The financial ramifications of debit card fraud can be harsher than credit card fraud. That's why credit cards are often considered a safer option when making purchases online or while abroad.

Two federal laws—the Fair Credit Billing Act (FCBA) and Electronic Fund Transfer Act (EFTA)—set rules for what consumer liability is in the event of credit card or debit card fraud.

Under the FCBA, credit card users are only responsible for up to $50 in unauthorized credit card transactions. Meanwhile, liability for debit card fraud depends on how soon you report it.

Under the EFTA, if you report a debit card lost or stolen before someone uses the card, you're not responsible for any unauthorized transactions.

If you have not reported your debit card lost or stolen and you find unauthorized activity, here's what your maximum loss will be depending on when you report it:

  • Report loss within two days: Up to $50
  • Report loss from two to 60 days: Up to $500
  • Report loss after 60 days: You could be responsible for all money taken

As you can see, it's crucial to keep tabs on your bank account so you can report fraudulent activity right away. If you're a victim of fraud, the FTC recommends calling your bank and also following up with a letter or email that details each fraudulent transaction.

How to Prevent Debit Card Fraud

When it comes to protecting yourself from debit card fraud, the best offense is defense.
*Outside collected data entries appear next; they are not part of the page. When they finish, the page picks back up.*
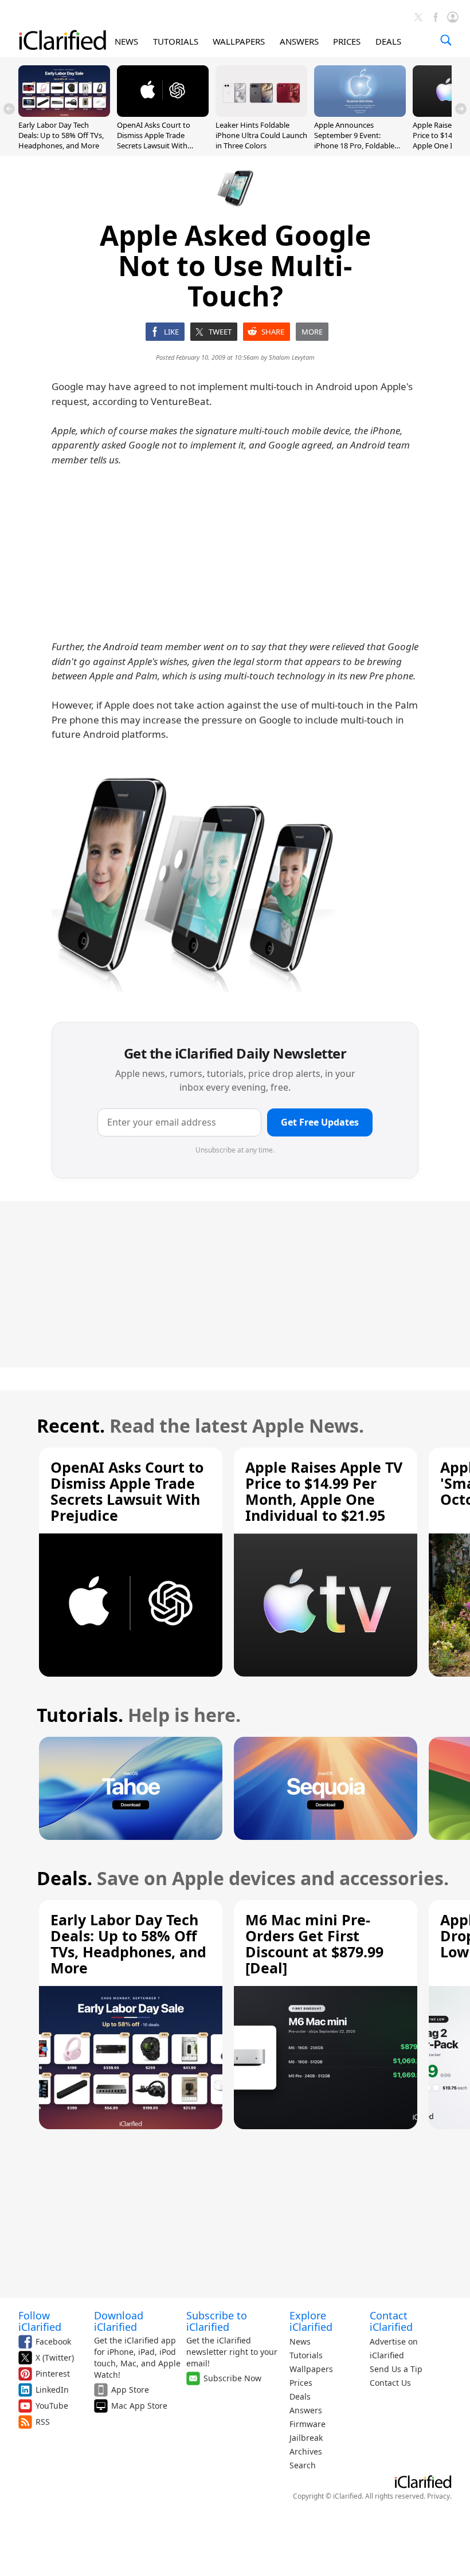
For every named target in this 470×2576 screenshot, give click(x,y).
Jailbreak (306, 2437)
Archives (305, 2451)
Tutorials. (80, 1714)
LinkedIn (52, 2389)
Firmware (307, 2423)
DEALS (388, 41)
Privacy (438, 2496)
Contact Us (390, 2382)
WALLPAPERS (239, 41)
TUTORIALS (175, 41)
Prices (300, 2382)
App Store (130, 2389)
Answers (305, 2410)
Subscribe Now (232, 2378)
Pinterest (53, 2373)
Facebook (53, 2341)
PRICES (347, 41)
Staying on top of your accounts can help you quickly catch transactions that look out of place so you can minimize your financial loss.
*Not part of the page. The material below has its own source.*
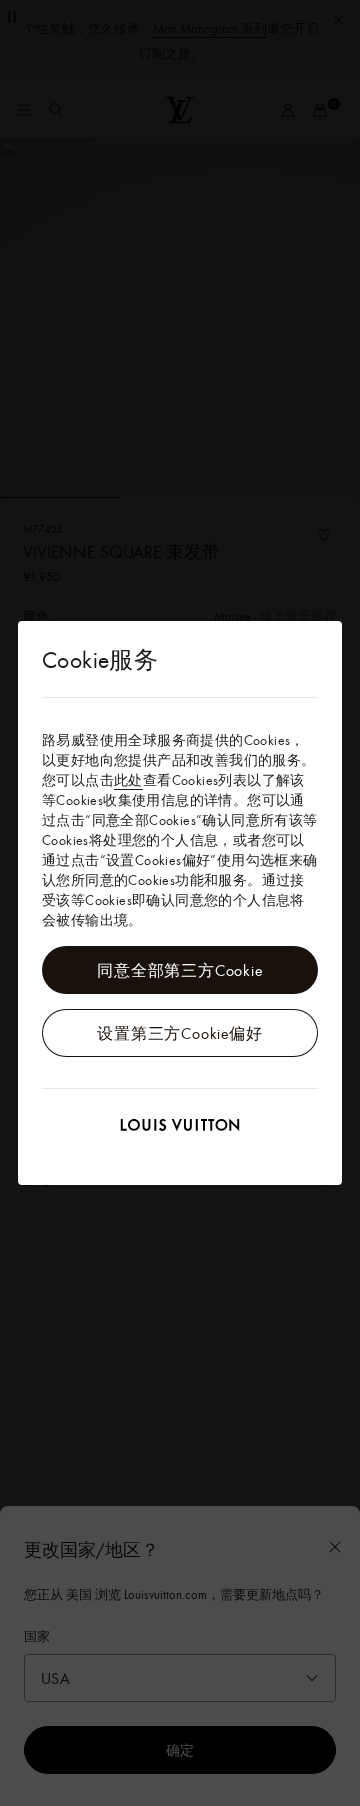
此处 (128, 780)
Here are steps you can take to protect yourself:

  • Review your statement each month. Online bank accounts typically offer a transaction log where you can regularly review your purchases, but it's also worthwhile to run through your statements each month to see if you missed any unusual activity. If you find a questionable charge, be sure to contact your debit card issuer immediately.
  • Keep statements in a safe place. Physical statements you decide to keep should be put somewhere safe. Shred statements that you don't need.
  • Keep tabs on your debit cards. Since so many transactions today happen virtually without an actual card swipe, you might not use your physical card on a daily basis. Keep track of which wallet your cards are in so they don't fall into the wrong hands. If you lose a card or think it may be stolen, report it right away.
  • Be careful about where you store your data. Avoid storing your debit card number or PIN on your device or sending it through email. If someone gets access to your phone, computer or email, they could have all the information they need to take money from your account.
  • Protect your debit card when shopping online. Scrutinize online stores before shopping because scammers can set up shops with bad intent. There are several precautions to take when making online transactions:
    • Before entering debit card information, make sure there's an "https" (the "s" means secure) before the website name in the address bar and that there's a padlock icon next to it.
    • Watch out for phishing scams, which often come in the form of fraudulent emails pretending to be from banks or retailers.
    • Only give a business your debit card number if there's a valid reason and after you've determined that the company is reputable.
    • Consider paying with a third-party payment service like PayPal when paying online since the recipient never sees your account information and you may be covered by purchase protection.
    • Avoid making purchases on unsecured networks.

Stay Vigilant to Prevent Debit Card Fraud

While you may not have the power to prevent big data breaches or theft fully, early detection of fraud can help minimize loss. Being hypervigilant could pay off if you catch fraud before someone is able to take off with a large sum. Review your bank accounts regularly and call the number on the back of the card if you identify unauthorized transactions.